The discovery solves a mystery that has eluded astronomers for more than 30 years, and will help scientists understand more about the behavior of matter very close to black holes.  

Revealed: Black hole makes material wobble around it!
Image credits: ESA/ATG medialab

New Delhi: For the first time, the European Space Agency (ESA)'s orbiting X-ray observatory, XMM-Newton, has proved the existence of a "gravitational vortex" around a black hole.

 

As per ESA, the discovery solves a mystery that has eluded astronomers for more than 30 years, and will help scientists understand more about the behavior of matter very close to black holes.

The findings, aided by NASA's Nuclear Spectroscopic Telescope Array (NuSTAR) mission could also open the door to future investigations of Albert Einstein's general relativity.

When matter falls into a black hole, it heats up as it plunges to its doom. And before it passes into the black hole, it gets lost from view forever, reaching millions of degrees, and at which temperature it shines X-rays into space.

Back in the 1980s, pioneering astronomers using early X-ray telescopes discovered that the X-rays coming from stellar-mass black holes in our galaxy flicker. The changes follow a set pattern. When the flickering begins, the dimming and re-brightening can take 10 seconds to complete. The phenomenon was dubbed the Quasi Periodic Oscillation (QPO).

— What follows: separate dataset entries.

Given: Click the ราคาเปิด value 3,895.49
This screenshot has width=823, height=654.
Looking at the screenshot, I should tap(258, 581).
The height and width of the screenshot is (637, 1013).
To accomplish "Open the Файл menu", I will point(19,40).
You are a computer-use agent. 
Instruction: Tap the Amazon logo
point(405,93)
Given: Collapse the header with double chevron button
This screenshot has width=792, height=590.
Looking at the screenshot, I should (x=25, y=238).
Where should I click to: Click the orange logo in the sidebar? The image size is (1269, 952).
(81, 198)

"It was immediately recognized to be something fascinating because it is coming from something very close to a black hole," said Adam Ingram, University of Amsterdam, the Netherlands, who began working to understand QPOs for his doctoral thesis in 2009.

Later in the1990s, astronomers though that the QPOs were associated with a gravitational effect predicted by Einstein's general relativity: that a spinning object will create a kind of gravitational vortex.

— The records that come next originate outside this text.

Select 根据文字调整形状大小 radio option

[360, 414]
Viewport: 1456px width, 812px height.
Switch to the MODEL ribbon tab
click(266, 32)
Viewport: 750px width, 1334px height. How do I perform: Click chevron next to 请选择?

In 2004, NASA launched Gravity Probe B to measure this so-called Lense-Thirring effect around Earth. After painstaking analysis, scientists confirmed that the spacecraft would turn through a complete precession cycle once every 33 million years.

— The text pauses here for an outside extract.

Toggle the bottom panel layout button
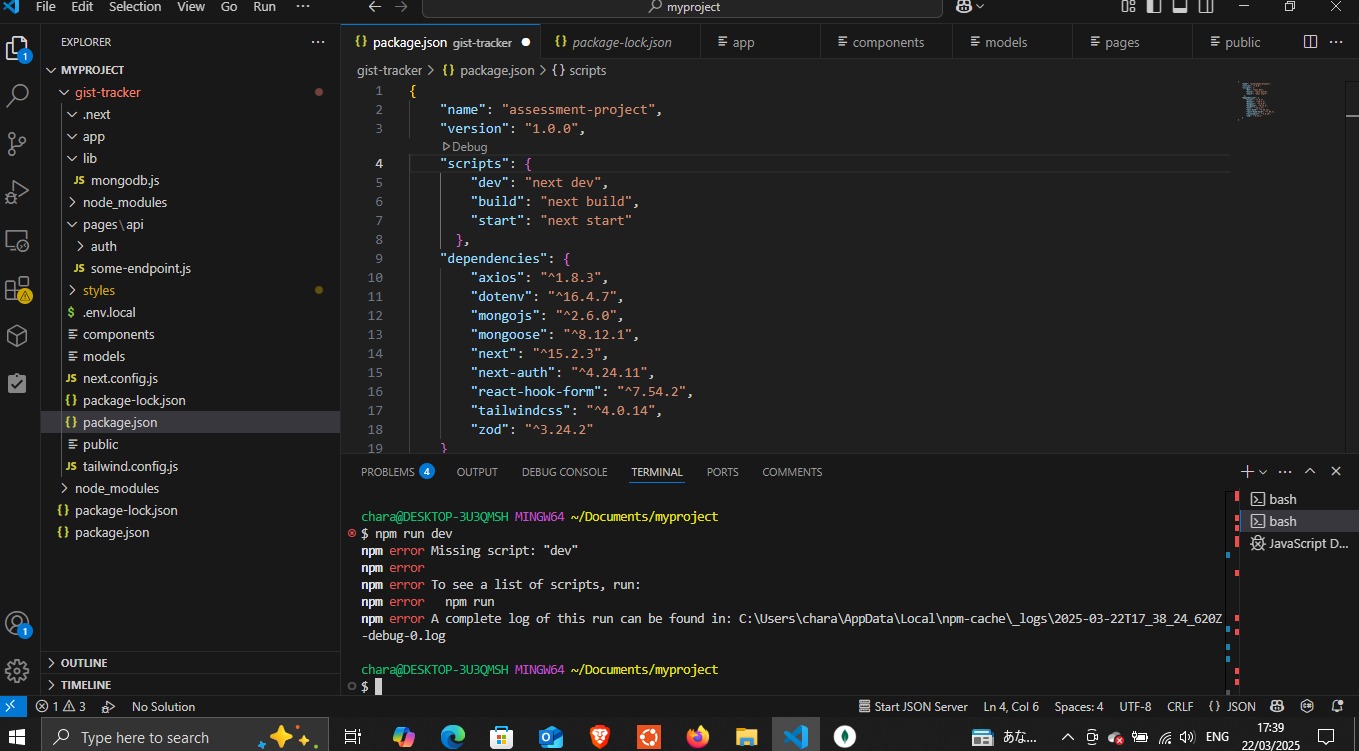 tap(1180, 7)
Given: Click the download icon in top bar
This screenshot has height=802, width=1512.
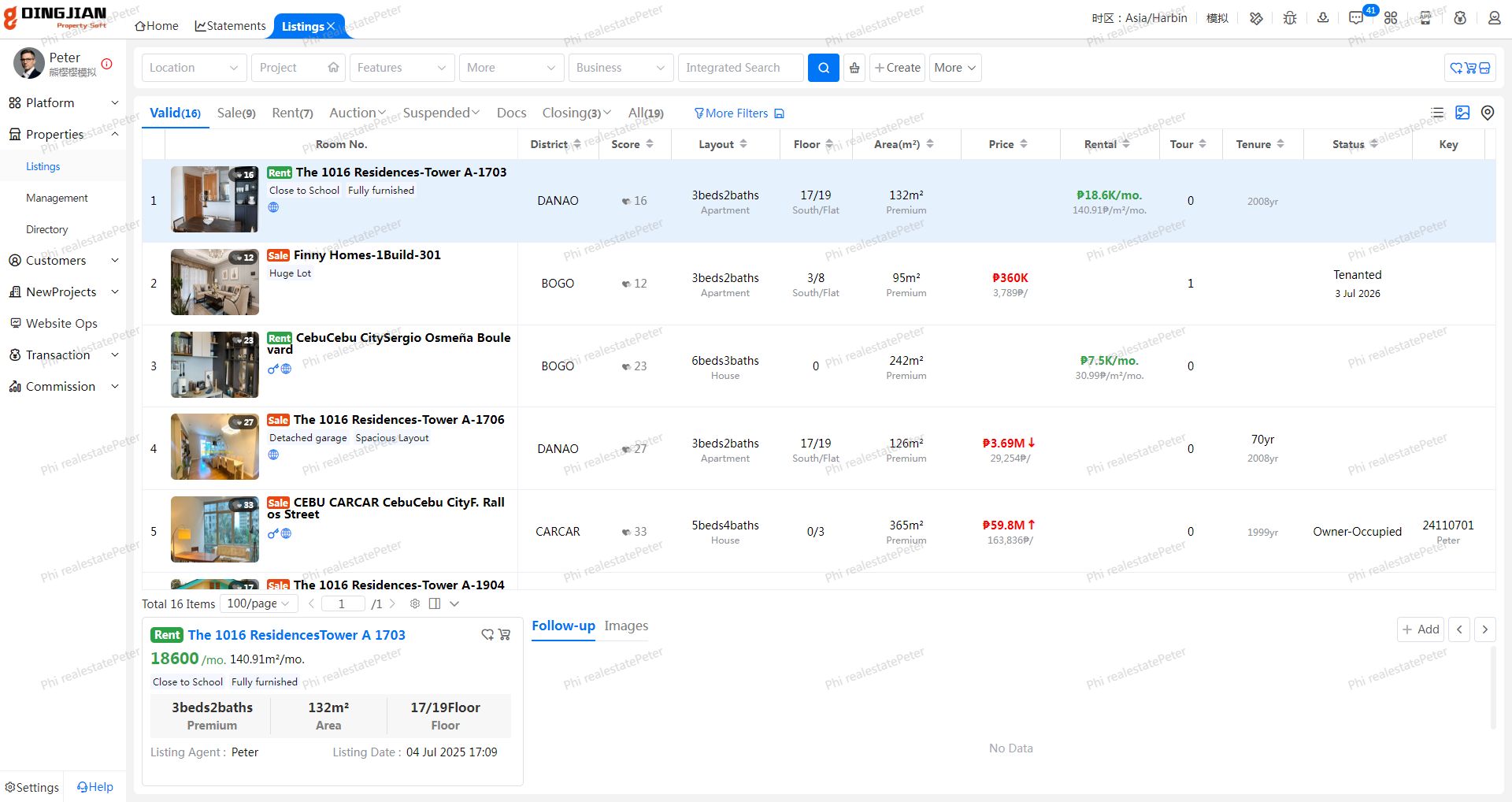Looking at the screenshot, I should coord(1323,18).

However, around a black hole, the effect would be much more noticeable because of the stronger gravitational field, and hence astronomers began to suspect a link to the periods of the QPOs.

Together with colleagues, Ingram published a paper in 2009 suggesting that the QPO is driven by the Lense-Thirring precession of this hot flow. This is because the smaller the inner flow becomes, the closer to the black hole it would approach and so the faster its Lense-Thirring precession cycle would be. The question was: how to prove it?

Seeing this wobbling is where XMM-Newton came in. Ingram and colleagues from Amsterdam, Cambridge Durham, Southampton and Tokyo applied for a long-duration observation that would allow them to watch the QPO repeatedly. They chose black hole H 1743-322, which was exhibiting a four-second QPO at the time. They watched it for 260,000 seconds with XMM-Newton. They also observed it for 70,000 seconds with NASA's NuSTAR X-ray observatory.

After a rigorous analysis process of adding all the observational data together, they saw that the iron line was wobbling in accordance with the predictions of general relativity. "We are directly measuring the motion of matter in a strong gravitational field near to a black hole," says Ingram.

This is the first time that the Lense-Thirring effect has been measured in a strong gravitational field.

Larger X-ray telescopes in the future could help in the search because they are more powerful and could more efficiently collect X-rays. This would allow astronomers to investigate the QPO phenomenon in more detail.

The findings have been published in the Monthly Notices of the Royal Astronomical Society.

ESA's XMM-Newton, which is the largest scientific satellite to have been built in Europe, was launched in December 1999. NuSTAR is a NASA Small Explorer (SMEX) mission launched on June 13, 2012.